Problem details -
Every line of the material must be written out again unchanged.
# # # # # # #
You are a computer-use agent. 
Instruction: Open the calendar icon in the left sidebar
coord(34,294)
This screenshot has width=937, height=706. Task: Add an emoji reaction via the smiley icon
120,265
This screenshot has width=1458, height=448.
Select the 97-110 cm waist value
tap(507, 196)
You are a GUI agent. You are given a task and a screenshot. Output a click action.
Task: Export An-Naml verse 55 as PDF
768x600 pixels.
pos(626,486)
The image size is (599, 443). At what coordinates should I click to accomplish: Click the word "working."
# # # # # # #
Result of this task -
You are a computer-use agent. 
Instruction: Open the calendar icon in the left sidebar
coord(34,294)
This screenshot has width=937, height=706. Task: Add an emoji reaction via the smiley icon
120,265
This screenshot has width=1458, height=448.
Select the 97-110 cm waist value
tap(507, 196)
You are a GUI agent. You are given a task and a screenshot. Output a click action.
Task: Export An-Naml verse 55 as PDF
768x600 pixels.
pos(626,486)
The image size is (599, 443). At what coordinates should I click to accomplish: Click the word "working."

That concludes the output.